Katrina first formed as a tropical depression in Caribbean waters near the Bahamas on August 23, 2005. It officially reached hurricane status two days later, when it passed over southeastern Miami as a Category 1 storm. The tempest blew through Miami at 80 miles per hour, where it uprooted trees and killed two people. Katrina then weakened to a tropical storm, since hurricanes require warm ocean water to sustain speed and strength and begin to weaken over land. However, the storm then crossed back into the Gulf of Mexico, where it quickly regained strength and hurricane status. ( Read a detailed timeline of how the storm developed .)

On August 27, the storm grew to a Category 3 hurricane. At its largest, Katrina was so wide its diameter stretched across the Gulf of Mexico.

Before the storm hit land, a mandatory evacuation was issued for the city of New Orleans, which had a population of more than 480,000 at the time. Tens of thousands of residents fled. But many stayed, particularly among the city's poorest residents and those who were elderly or lacked access to transportation. Many sheltered in their homes or made their way to the Superdome, the city's large sports arena, where conditions would soon deteriorate into hardship and chaos .

Katrina passed over the Gulf Coast early on the morning of August 29. Officials initially believed New Orleans was spared as most of the storm's worst initial impacts battered the coast toward the east, near Biloxi, Mississippi, where winds were the strongest and damage was extensive. But later that morning, a levee broke in New Orleans, and a surge of floodwater began pouring into the low-lying city. The waters would soon overwhelm additional levees.

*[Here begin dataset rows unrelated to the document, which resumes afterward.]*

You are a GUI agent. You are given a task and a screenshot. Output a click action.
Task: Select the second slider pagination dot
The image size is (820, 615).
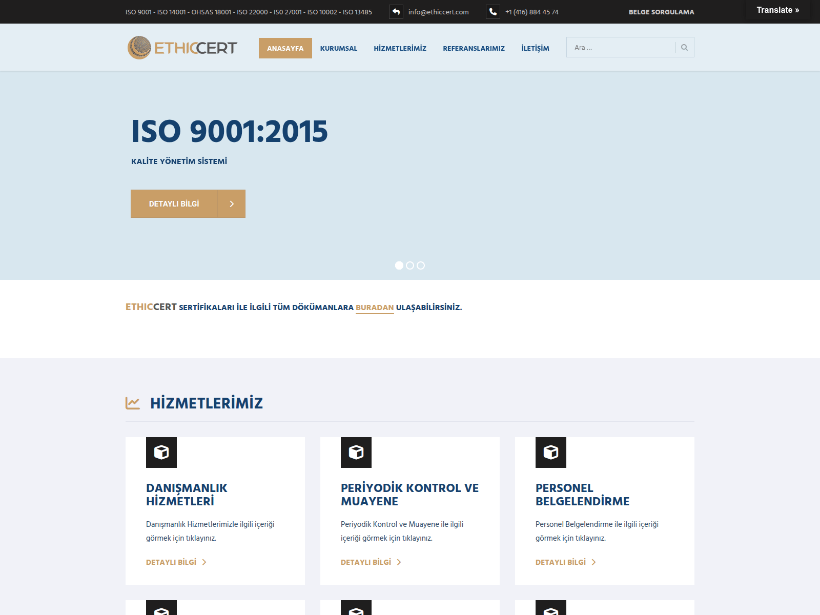[x=410, y=265]
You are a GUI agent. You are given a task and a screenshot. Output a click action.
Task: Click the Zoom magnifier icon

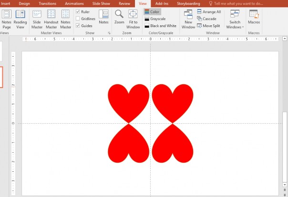tap(119, 17)
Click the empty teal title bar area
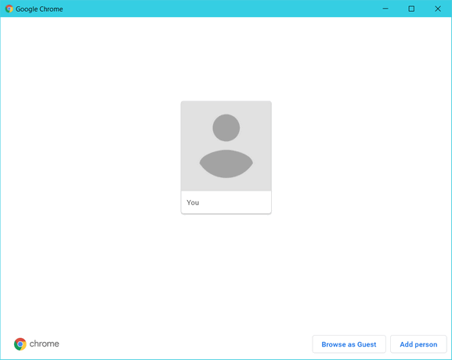 219,9
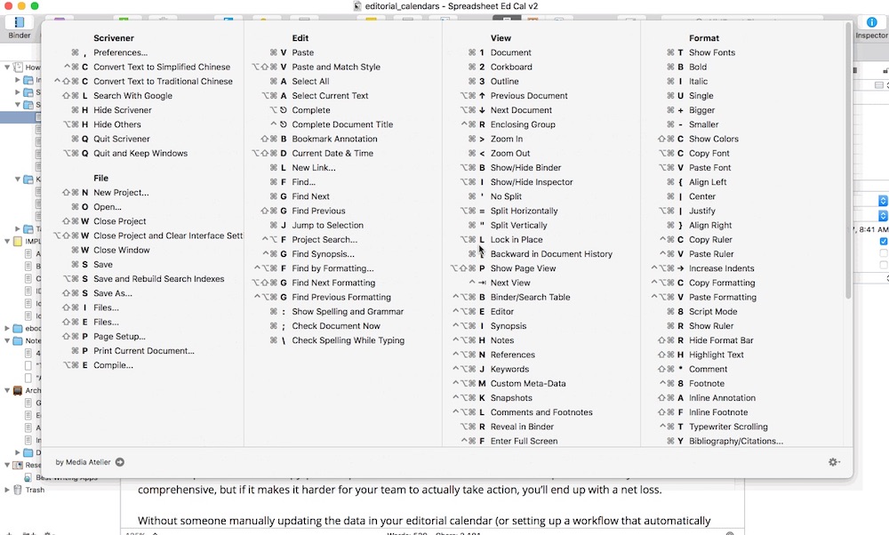
Task: Expand the Notes folder disclosure arrow
Action: click(x=6, y=340)
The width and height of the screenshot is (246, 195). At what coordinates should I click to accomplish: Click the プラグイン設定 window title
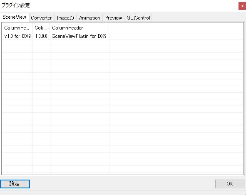pyautogui.click(x=16, y=5)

The following day, Katrina weakened to a tropical storm, but severe flooding inhibited relief efforts in much of New Orleans. An estimated 80 percent of the city was soon underwater. By September 2, four days later, the city and surrounding areas were in full-on crisis mode, with many people and companion animals still stranded, and infrastructure and services collapsing. Congress issued $10 billion for disaster relief aid while much of the world began criticizing the U.S. government's response .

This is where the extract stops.